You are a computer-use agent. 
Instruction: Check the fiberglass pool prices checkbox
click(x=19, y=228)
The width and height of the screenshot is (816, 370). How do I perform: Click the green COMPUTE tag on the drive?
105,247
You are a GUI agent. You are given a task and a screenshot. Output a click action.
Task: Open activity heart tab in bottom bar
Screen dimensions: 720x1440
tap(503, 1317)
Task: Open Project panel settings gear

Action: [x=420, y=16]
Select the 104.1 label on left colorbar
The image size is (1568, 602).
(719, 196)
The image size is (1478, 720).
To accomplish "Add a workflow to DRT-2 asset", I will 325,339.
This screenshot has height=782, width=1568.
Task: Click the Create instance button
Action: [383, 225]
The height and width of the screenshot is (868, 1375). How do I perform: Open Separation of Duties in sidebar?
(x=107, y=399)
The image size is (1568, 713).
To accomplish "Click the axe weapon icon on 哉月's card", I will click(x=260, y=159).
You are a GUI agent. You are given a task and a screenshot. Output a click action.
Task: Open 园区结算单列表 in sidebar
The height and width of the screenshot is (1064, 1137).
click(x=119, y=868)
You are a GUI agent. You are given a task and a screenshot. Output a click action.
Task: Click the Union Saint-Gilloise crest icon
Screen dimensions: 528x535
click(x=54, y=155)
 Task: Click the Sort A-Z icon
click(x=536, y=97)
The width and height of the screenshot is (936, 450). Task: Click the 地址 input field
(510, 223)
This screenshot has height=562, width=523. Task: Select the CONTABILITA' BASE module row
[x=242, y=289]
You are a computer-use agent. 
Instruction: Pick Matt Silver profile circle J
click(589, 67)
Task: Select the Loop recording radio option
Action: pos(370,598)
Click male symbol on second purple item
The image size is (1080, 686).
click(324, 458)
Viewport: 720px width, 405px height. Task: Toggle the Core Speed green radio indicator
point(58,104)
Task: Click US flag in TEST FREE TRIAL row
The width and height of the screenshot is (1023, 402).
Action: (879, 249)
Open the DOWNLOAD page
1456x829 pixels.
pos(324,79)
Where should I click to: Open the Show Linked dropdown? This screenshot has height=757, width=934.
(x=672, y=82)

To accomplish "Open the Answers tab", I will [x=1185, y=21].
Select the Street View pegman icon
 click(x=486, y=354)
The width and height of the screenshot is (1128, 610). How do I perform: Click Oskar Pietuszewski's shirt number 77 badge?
○ ○ ○ ○ ○ ○ ○
AIM:
Convert the listing above into a Markdown table with the columns Row and Listing line. Give each non-blank line its own row and leave out the blank lines.

RESULT:
| Row | Listing line |
|---|---|
| 1 | You are a computer-use agent.  |
| 2 | Instruction: Check the fiberglass pool prices checkbox |
| 3 | click(x=19, y=228) |
| 4 | The width and height of the screenshot is (816, 370). How do I perform: Click the green COMPUTE tag on the drive? |
| 5 | 105,247 |
| 6 | You are a GUI agent. You are given a task and a screenshot. Output a click action. |
| 7 | Task: Open activity heart tab in bottom bar |
| 8 | Screen dimensions: 720x1440 |
| 9 | tap(503, 1317) |
| 10 | Task: Open Project panel settings gear |
| 11 | Action: [x=420, y=16] |
| 12 | Select the 104.1 label on left colorbar |
| 13 | The image size is (1568, 602). |
| 14 | (719, 196) |
| 15 | The image size is (1478, 720). |
| 16 | To accomplish "Add a workflow to DRT-2 asset", I will 325,339. |
| 17 | This screenshot has height=782, width=1568. |
| 18 | Task: Click the Create instance button |
| 19 | Action: [383, 225] |
| 20 | The height and width of the screenshot is (868, 1375). How do I perform: Open Separation of Duties in sidebar? |
| 21 | (x=107, y=399) |
| 22 | The image size is (1568, 713). |
| 23 | To accomplish "Click the axe weapon icon on 哉月's card", I will click(x=260, y=159). |
| 24 | You are a GUI agent. You are given a task and a screenshot. Output a click action. |
| 25 | Task: Open 园区结算单列表 in sidebar |
| 26 | The height and width of the screenshot is (1064, 1137). |
| 27 | click(x=119, y=868) |
| 28 | You are a GUI agent. You are given a task and a screenshot. Output a click action. |
| 29 | Task: Click the Union Saint-Gilloise crest icon |
| 30 | Screen dimensions: 528x535 |
| 31 | click(x=54, y=155) |
| 32 |  Task: Click the Sort A-Z icon |
| 33 | click(x=536, y=97) |
| 34 | The width and height of the screenshot is (936, 450). Task: Click the 地址 input field |
| 35 | (510, 223) |
| 36 | This screenshot has height=562, width=523. Task: Select the CONTABILITA' BASE module row |
| 37 | [x=242, y=289] |
| 38 | You are a computer-use agent.  |
| 39 | Instruction: Pick Matt Silver profile circle J |
| 40 | click(589, 67) |
| 41 | Task: Select the Loop recording radio option |
| 42 | Action: pos(370,598) |
| 43 | Click male symbol on second purple item |
| 44 | The image size is (1080, 686). |
| 45 | click(324, 458) |
| 46 | Viewport: 720px width, 405px height. Task: Toggle the Core Speed green radio indicator |
| 47 | point(58,104) |
| 48 | Task: Click US flag in TEST FREE TRIAL row |
| 49 | The width and height of the screenshot is (1023, 402). |
| 50 | Action: (879, 249) |
| 51 | Open the DOWNLOAD page |
| 52 | 1456x829 pixels. |
| 53 | pos(324,79) |
| 54 | Where should I click to: Open the Show Linked dropdown? This screenshot has height=757, width=934. |
| 55 | (x=672, y=82) |
| 56 | To accomplish "Open the Answers tab", I will [x=1185, y=21]. |
| 57 | Select the Street View pegman icon |
| 58 |  click(x=486, y=354) |
| 59 | The width and height of the screenshot is (1128, 610). How do I perform: Click Oskar Pietuszewski's shirt number 77 badge? |